Biographical details
- Born: July 1, 1924 Lynn, Massachusetts, U.S.
- Died: August 15, 2014 (aged 90) Madison, Wisconsin, U.S.

Playing career
- 1947–1948: Massachusetts State College–Fort Devens
- 1949–1950: Nebraska
- 1951: Philadelphia Eagles
- 1952: Montreal Alouettes
- Position: Quarterback

Coaching career (HC unless noted)
- 1953–1954: Doane

Head coaching record
- Overall: 6–10–2

= Fran Nagle =

American football player and coach (1924–2014)

Francis Joseph Nagle (July 1, 1924 - August 15, 2014) was an American football player, coach, and professor.

==Early life==
Nagle graduated from high school in West Lynn, Massachusetts, and served in the United States Army Air Corps in World War II. A radio operator, Nagle's B-24 bomber was shot down on his first mission and he became a prisoner of war during the last three months of the conflict.

==Playing career==
He initially attended Massachusetts State College–Fort Devens (a temporary two-year college and campus for military veterans) from 1947 to 1948 and became the school's starting quarterback despite never having playing football before.
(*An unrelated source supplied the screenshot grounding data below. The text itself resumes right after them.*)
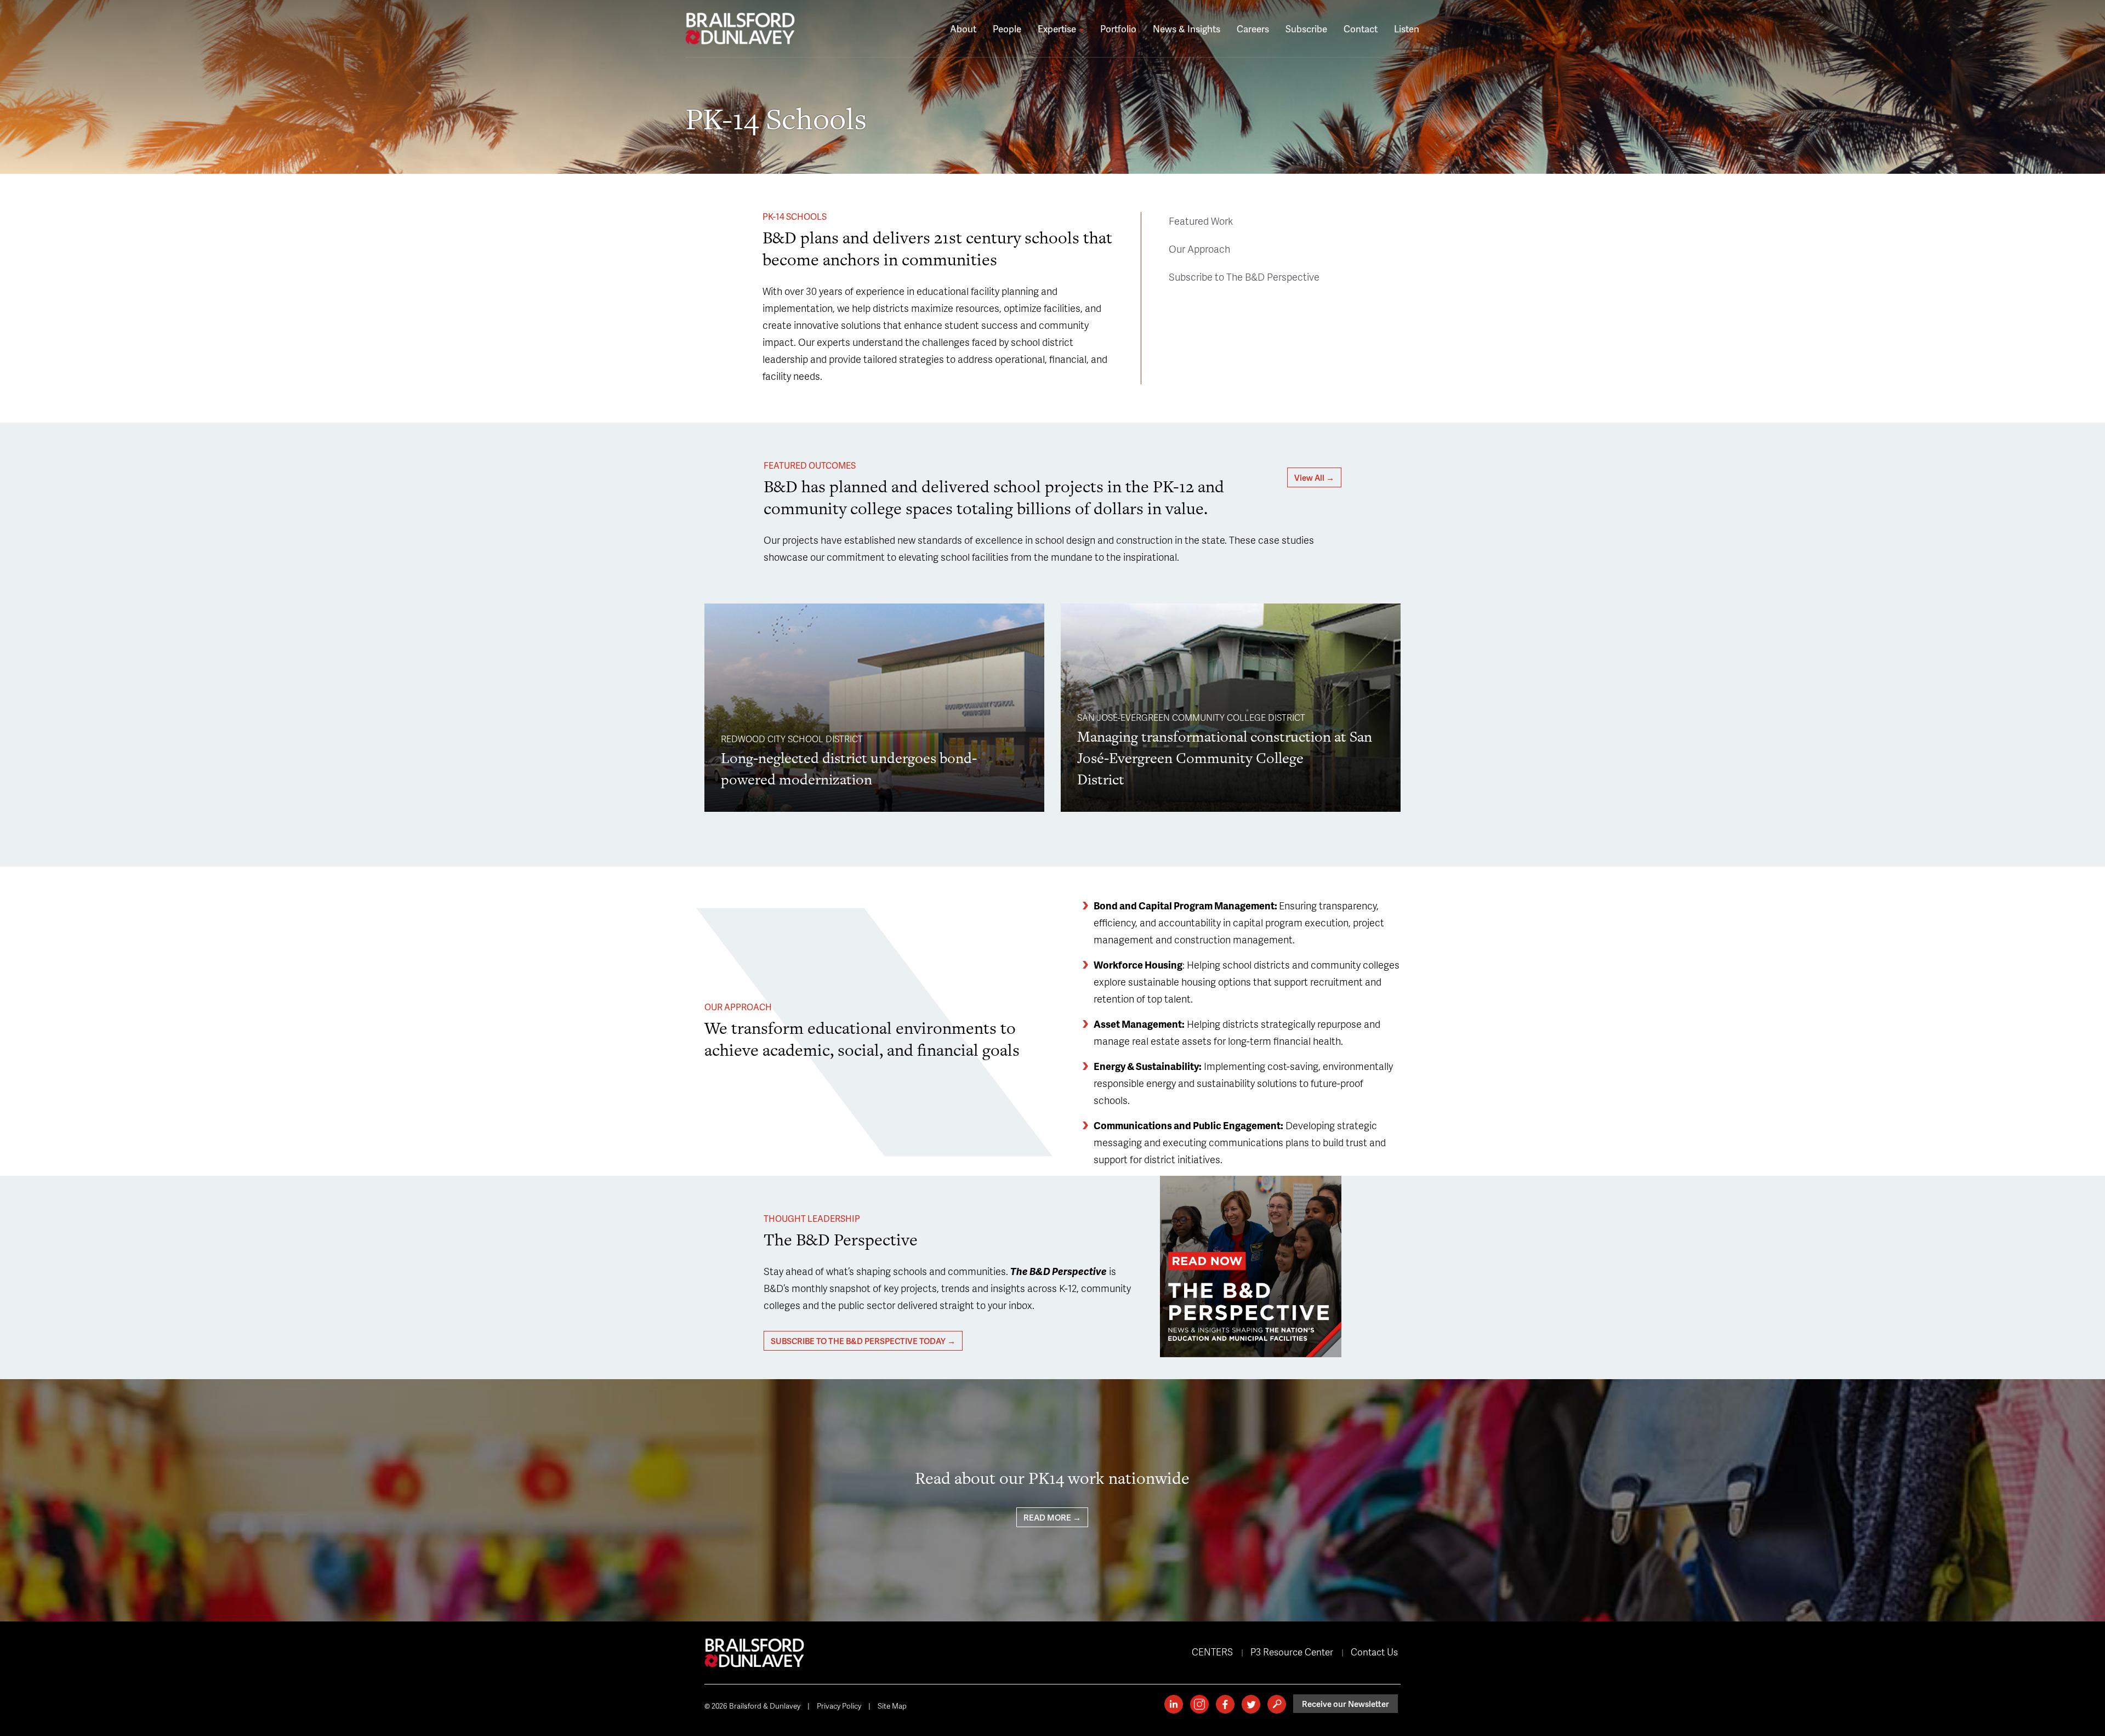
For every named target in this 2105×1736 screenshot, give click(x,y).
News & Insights (1186, 28)
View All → (1314, 477)
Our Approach (1199, 248)
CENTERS (1212, 1651)
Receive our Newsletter (1345, 1704)
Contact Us (1374, 1651)
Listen (1406, 28)
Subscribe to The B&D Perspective (1244, 276)
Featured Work (1201, 220)
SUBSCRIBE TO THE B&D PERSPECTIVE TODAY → (863, 1341)
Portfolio (1118, 28)
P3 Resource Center (1291, 1651)
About (963, 28)
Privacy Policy (839, 1705)
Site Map (892, 1705)
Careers (1253, 28)
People (1007, 28)
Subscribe (1306, 28)
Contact (1361, 28)
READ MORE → (1052, 1517)
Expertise (1058, 28)
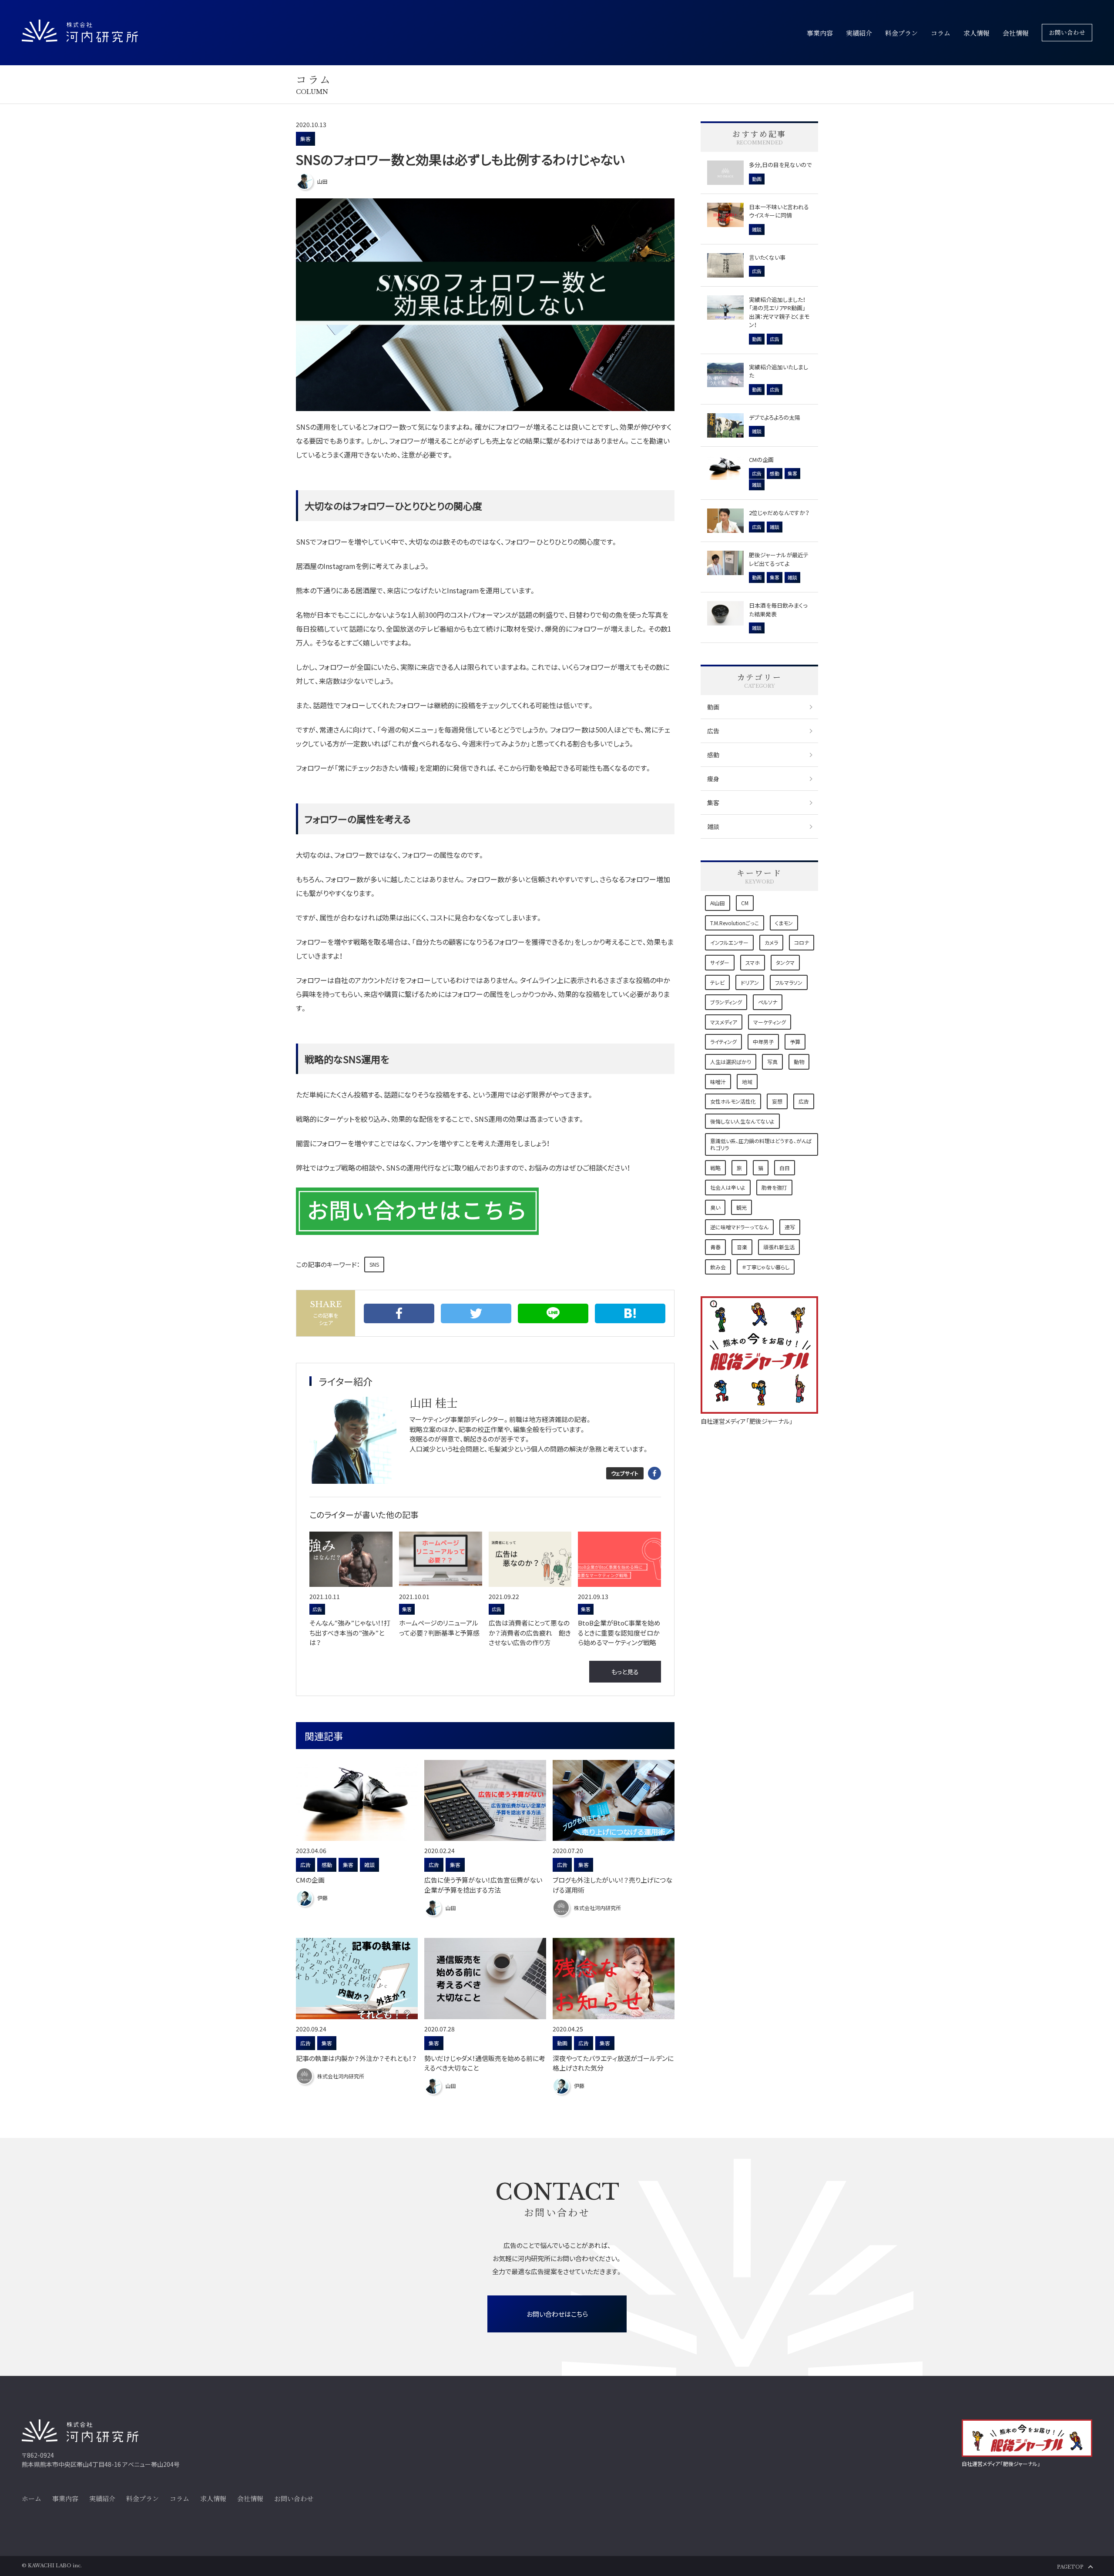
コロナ (801, 942)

In 1949, Nagle followed his coach, Bob Davis, to the University of Nebraska–Lincoln. As a quarterback at Nebraska, Nagle was the statistical leader for passing yards from 1949 and 1950. He holds a career Nebraska top 25 passing record at 1,289 yards in 190 attempts with 41.6% completions and 13 touchdowns. Nagle was the 43rd pick in the fourth round National Football League draft pick as a back for the Philadelphia Eagles in 1951. In 1952, he was signed by the Montreal Alouettes of the Canadian Football League but a training camp injury ended his career.

===Honors===
In 1950, Nagle was chosen as a Big Seven Conference All-Conference selection. In 1951, Nagle played in the Senior Bowl, the College All-Star game, and the East-West Shrine Game. Nagle was inducted into the Nebraska Football Hall of Fame in 1992.

==Coaching career==
Nagle was the 25th head football coach at Doane College in Crete, Nebraska, and he held that position for two seasons, from 1953 and 1954. His coaching record at Doane was 6–10–2.

===Head coaching record===

| Year | Team | Overall | Conference | Standing | Bowl/playoffs |
Doane Tigers (Nebraska College Conference) (1953–1954)
| 1953 | Doane | 4–3–2 | 3–2–2 | T–4th |  |
| 1954 | Doane | 2–7 | 2–5 | 6th |  |
| Doane: |  | 6–10–2 | 5–7–2 |  |  |  |  |  |
| Total: |  | 6–10–2 |  |  |  |  |  |  |  |

==Later life==
Nagle would go on to receive his PhD in physiology at the University of Oklahoma Health Sciences Center in 1966 and would teach physiology at the University of Wisconsin-Madison. Nagle died on August 15, 2014, at the age of 90.